Count the lines in the records that contain the string "screenshot", treating case as significant. Give only the number.
----- Raw records
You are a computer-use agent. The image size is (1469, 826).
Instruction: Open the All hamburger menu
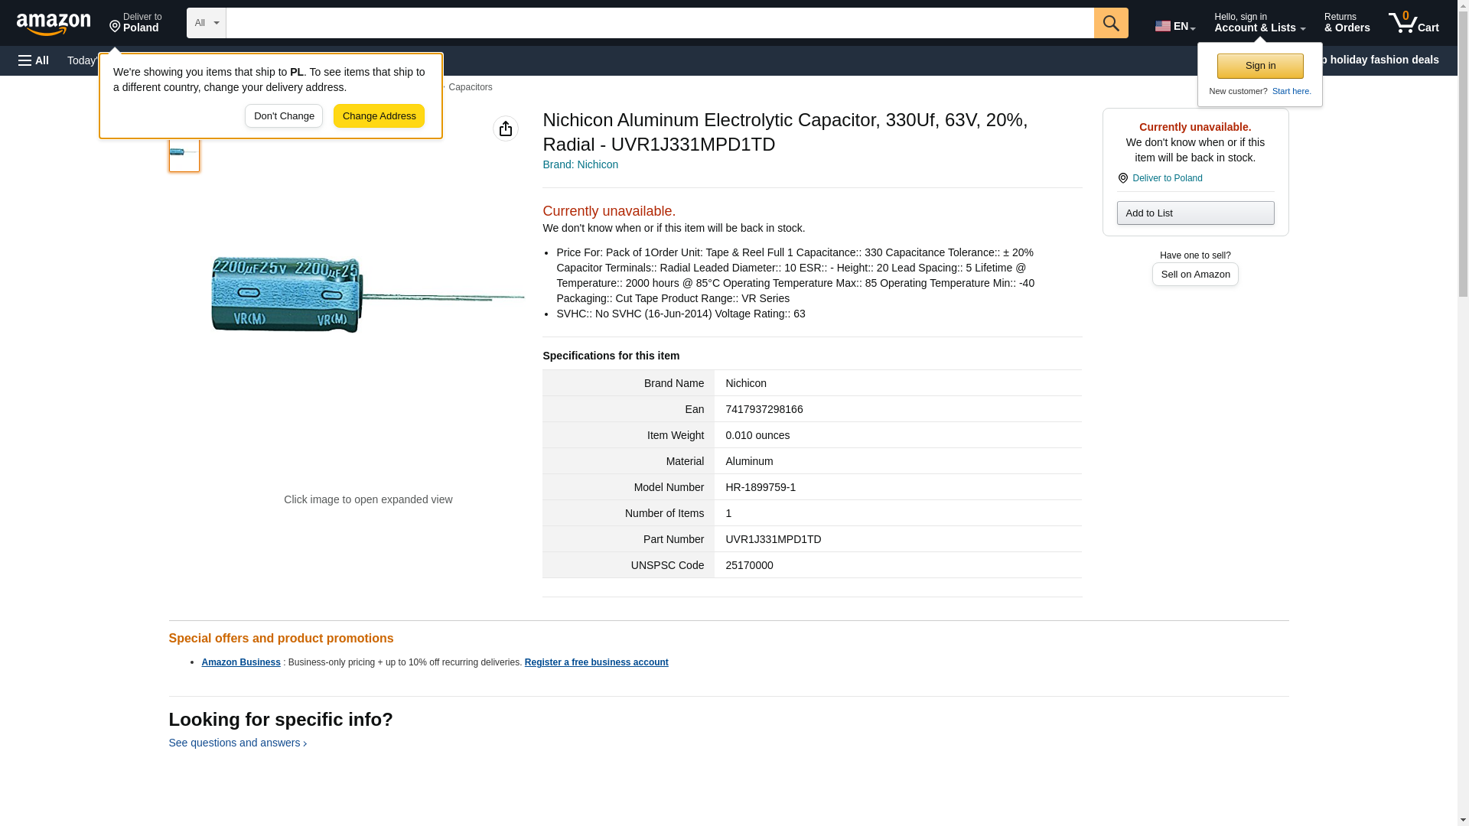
----------
----- Raw records
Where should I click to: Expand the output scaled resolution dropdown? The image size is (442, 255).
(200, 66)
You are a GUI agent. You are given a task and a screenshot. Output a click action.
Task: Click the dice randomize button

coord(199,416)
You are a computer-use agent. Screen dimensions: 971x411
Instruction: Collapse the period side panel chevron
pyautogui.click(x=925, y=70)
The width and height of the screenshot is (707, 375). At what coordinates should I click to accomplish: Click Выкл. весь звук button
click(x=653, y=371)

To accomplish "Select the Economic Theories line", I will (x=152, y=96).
----------
----- Raw records
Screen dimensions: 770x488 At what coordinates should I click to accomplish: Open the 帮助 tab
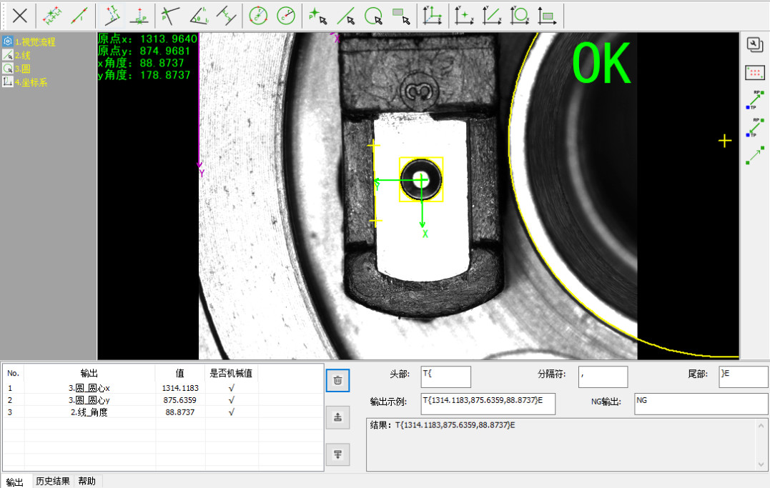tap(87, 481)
----------
# [Written reply]
2